The perpetually petulant Serena Williams publicly lamented that she was “stressed” over the coronavirus. Poor Serena doesn’t have to worry about losing her job, or being evicted, no she’s stressed because she is safely tucked away in her mansion with her husband, daughter and her gobs of money.

Serena explained, “I don't hang out with anyone, and when I say anyone I mean my daughter. She coughed, I got angry and gave her a side-eye. I gave her that 'angry Serena' and then I got sad.”

Shock of shocks that Serena’s number one priority is the well-being of Serena, and not the health of her toddler daughter. Serena has a boatload of tennis championships, but it seems like the title that will forever elude her is Mother of the Year.

The Celebrivirus that forced McConaghey, Madonna and Serena to compulsively share their idiocy, has also mutated into song version.

Self-adoring U2 front man Bono caught the Celebrivirus bug and decided to share with humanity an original song he conjured related to Covid-19. Yikes…this song is pretentious EVEN FOR BONO, the Crown Prince of Pretension. Note to aging restless rockstars recording shelter-in-place mediocrity: At least make it remotely decent before you drown us in pompous indulgence*.

The most egregious of all the Celebrivirus videos came from Gal Gadot of Wonder Woman fame, who recruited a bunch of her patronizing and condescending celebrity friends like Kristen Wiig, Jamie Dornan, Mark Ruffalo, Amy Adams, Sarah Silverman, James Marsden, Natalie Portman, Sia, Labrinth, Pedro Pascal, Zoe Kravitz and Will Ferrell, who looked like he had just ingested his body weight in cocaine, to sing a truly nauseating version of John Lennon’s iconic kumbaya knock-off “Imagine”.

On the best of days “Imagine” is a cringe-worthy number, but in the hands of these smug and self-satisfied jackasses it rockets into the stratosphere of saccharine dreadfulness.

If John Lennon were alive to see this cloying, celebrity fueled monstrosity he would beat Mark David Chapman to the punch and shoot himself in front of the Dakota Building just to end his own mortification and misery.

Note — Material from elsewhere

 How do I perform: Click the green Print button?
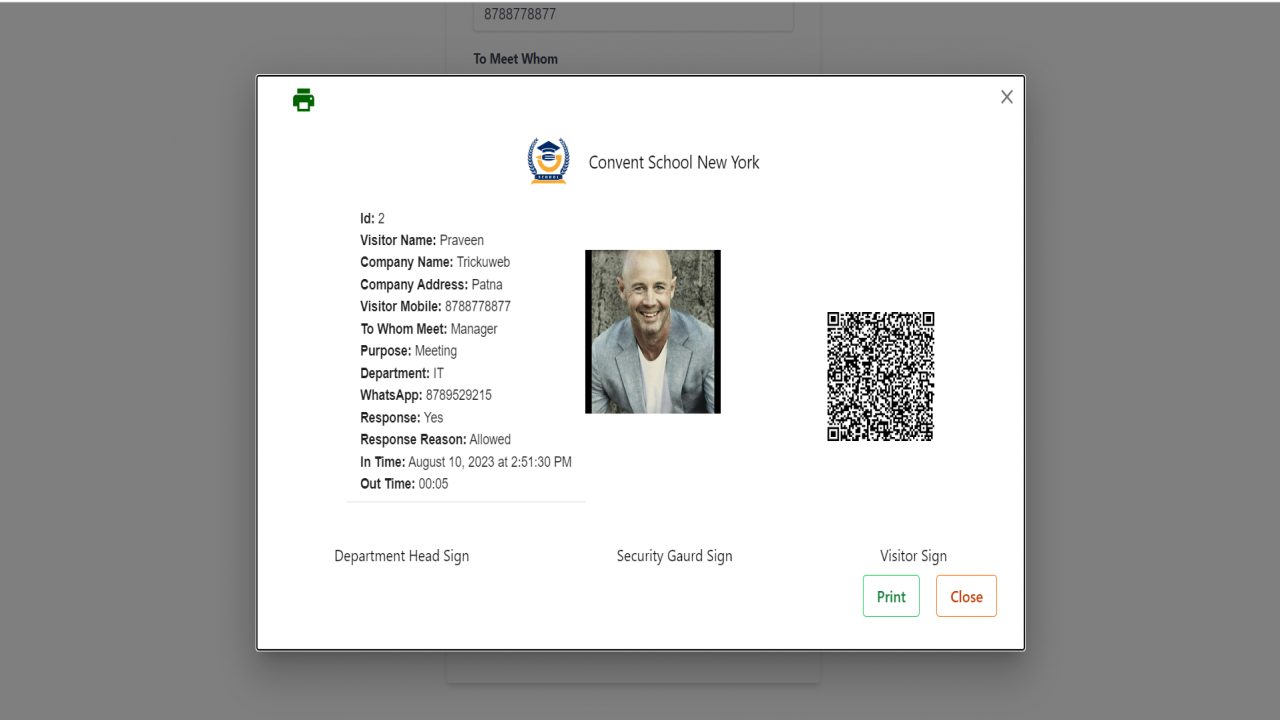click(x=891, y=596)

The fact that these filthy rich stars, not a single one of which is not a multi-millionaire, chose to un-ironically sing the lyric, “Imagine no possessions, I wonder if you can, no need for greed or hunger, a brotherhood of man”, when there are millions of people potentially facing evictions from their apartments, foreclosures on their homes, losing their jobs and life savings, not to mention the fear of getting sick and dying, is a staggering testament to their delusional fantasism and fatuousness.

Yes Wonder Woman and friends, people can imagine life with no possessions because most of them live a life with few or no possessions…especially now since the ranks of the unemployed are swelling from the coronavirus depression.

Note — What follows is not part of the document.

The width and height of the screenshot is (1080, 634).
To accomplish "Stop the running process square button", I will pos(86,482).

It is easy for these inane imbeciles to sing about a world of no greed or hunger because they are rich and nourished. I wonder if they hum “Imagine” to themselves as they drive past the filthy hordes living in cardboard boxes on the street?

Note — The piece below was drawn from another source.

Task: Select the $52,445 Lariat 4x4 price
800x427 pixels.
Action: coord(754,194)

It would have been less offensive if Gal and her cornucopia of celebrity clowns started a band named The Marie Antoinette’s then wrote and performed their new song titled “Let Them Eat Cake”.

These oblivious buffoons are so in the thrall of the Celebrivirus they actually thought their syrupy crooning from the security of their golden-gated castles would ingratiate them to the masses rather than inflame hatred.

When I watched these various vacuous and vapid Celebrivirus videos, I didn’t have the insipid “Imagine” playing in my mind. No, my soundtrack was Radiohead’s “Paranoid Android” with its wishful lyric, “when I am king, you will be first against the wall, with your opinion which is of no consequence at all”. 

On the bright side, at least the Celebrivirus is bringing ordinary people together out of common animosity toward these despised narcissistic nitwits. I know hate is supposed to be bad, but I think in this case it is healthy and helps to keep our collective immune system robust.

As for a cure for the dreaded Celebrivirus, scientists have found only one…and that is for celebrities to simply keep their moronic mouths shut. In other words…there is no cure.

A version of this article was originally published at RT.

*This quote courtesy of my good friend…and an even better poet - The Irishman.